Changing eating: trends, transitions and transformations

Join us for this year's Hal Wilhite Memorial Lecture held by Professor Alan Warde on how food habits and preferences change.

An aisle at a grocery store
Photo: Thayne Tuason, CC BY-SA 4.0, via Wikimedia Commons

Professor Alan Warde will hold this year’s Hal Wilhite Memorial Lecture. In the context of the many problems of food systems in the 21st century – climate change, obesity and undernutrition, for example – Warde discusses the implications of his recent analysis of change in the UK for understanding how popular food habits and preferences change, or do not change, over time. He concentrates on processes of consumption and the practices of eating.

Everyday meals, shopping, cooking and dining out are briefly described in order to establish what has and what has not changed since the 1950s. Warde offers an explanation in terms of demographic, social and cultural processes which constrain and enable significant change in the direction of greater social and environmental sustainability.

The case of Britain is employed to identify obstacles to the promotion of rapid cultural change and to evaluate some proposals from social scientists regarding how they might be overcome. He also discusses the difficulties involved in giving systematic accounts of continuity and change and projecting those into the future.

Portrait of Alan Warde

Alan Warde is Emeritus Professor of Sociology at the University of Manchester and Honorary Fellow of the Sustainable Consumption Institute. He is a key scholar in the sociology of consumption and has been highly influential in the recent ‘practice turn’ in the broad field of consumption studies.

Much of his research has focused on food and eating. His most recent book is Everyday Eating: food, taste and trends in Britain since the 1950s (Bristol University Press, 2024). He is also the author of The Social Significance of Dining Out: a study of continuity and change (2020), with Jessica Paddock and Jennifer Whillans, and The Practice of Eating (2016).

About Hal Wilhite Memorial Lecture

Portrait of Hal Wilhite
Hal Wilhite

The Hal Wilhite Memorial Lecture is organised annually in memory of our dear colleague Professor Harold L. Wilhite. Hal is best known as an anthropologist, but always with a strong interdisciplinary orientation. At the Centre for Development the Environment (SUM), University of Oslo, he led groundbreaking research on sustainable consumption and energy.

Hal’s research has had a great impact internationally. His numerous publications based on fieldwork in Asia, Latin America and Norway, are widely read. Hal insisted on the importance of understanding human action in its social and economic context.

He was particularly critical towards the idea of a green transition which did not involve reducing consumption, and considered a low carbon society impossible to realise in a growth-oriented economy. He was deeply passionate about environmental issues, and lived according to his own high standards regarding sustainable consumption.

Participate

The event is free and open to all.
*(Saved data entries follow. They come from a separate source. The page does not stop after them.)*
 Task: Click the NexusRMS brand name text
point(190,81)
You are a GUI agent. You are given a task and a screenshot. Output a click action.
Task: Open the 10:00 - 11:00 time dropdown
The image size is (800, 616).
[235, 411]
Sign up via the link below.

Go to registration

Welcome!

Accessibility during your visit

If you need an elevator or any other form of assistance when visiting us, please call this number upon arrival: + 47 90 13 17 55.

About Scene Domus Bibliotheca

Scene Domus Bibliotheca is the University of Oslo's dialogue and communication arena, located at The University Square in downtown Oslo. Here, you can participate in debates, conversations, and listen to exciting lectures.

Curious about what's happening here? Follow Universitetsplassen - UiO on Facebook for exciting updates.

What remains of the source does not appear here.